Hosmer is an overlooked, albeit prolific woman sculptor who completed much of her work as an American expatriate living abroad in Europe in the 1800s. Her neoclassical style and traditional subject matter—Medusa, Zenobia, fauns, and cherubs—exemplify the unaffected pursuit of the ideal. Cronin has painted each of Hosmer’s known works in a suite of watercolors so precise that at first glance one might mistake them for photographs. Several of Hosmer’s works have been lost to the ages—their locations are today unknown and their likenesses were never captured. For those missing pieces, Cronin substitutes abstract black-and-white phantasmal outlines of what their forms might have been, each assigned the simple moniker of Ghost and a number, reaffirming their significance in the Hosmer canon.

Cronin’s meticulous simulacrum of Hosmer’s body of work serves as both homage to the artist and conceptual reimagining. Classical and neoclassical sculpture were art forms traditionally dominated by men often visually depicting the female ideal. When a woman is the one behind the hammer and chisel, there is an equalizing effect. Visceral responses to the female form can be universal—a human response, not just a heterosexual response. Same goes for entering into a marriage—a human right, not just a heterosexual privilege.

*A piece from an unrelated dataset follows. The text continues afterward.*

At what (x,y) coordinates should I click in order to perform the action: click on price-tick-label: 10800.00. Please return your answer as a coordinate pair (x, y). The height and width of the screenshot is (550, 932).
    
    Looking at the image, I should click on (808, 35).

Memorial to a Marriage sits stoically in its own dark room in the gallery space, bathed in an illuminating glow. The dream-like image of the couple carved pristinely into the white marble eternalizes their bond. Delicate details such as the toes of the two figures touching reminds us that marriage, regardless of gender, is a commitment to lasting love and partnership. The sculpture is essentially Cronin’s version of her ideal—an eternal moment in time between two lovers—but also her assertion that her bond with Kass (much like Hosmer’s work) will outlive both outdated social mores as well as their own mortality.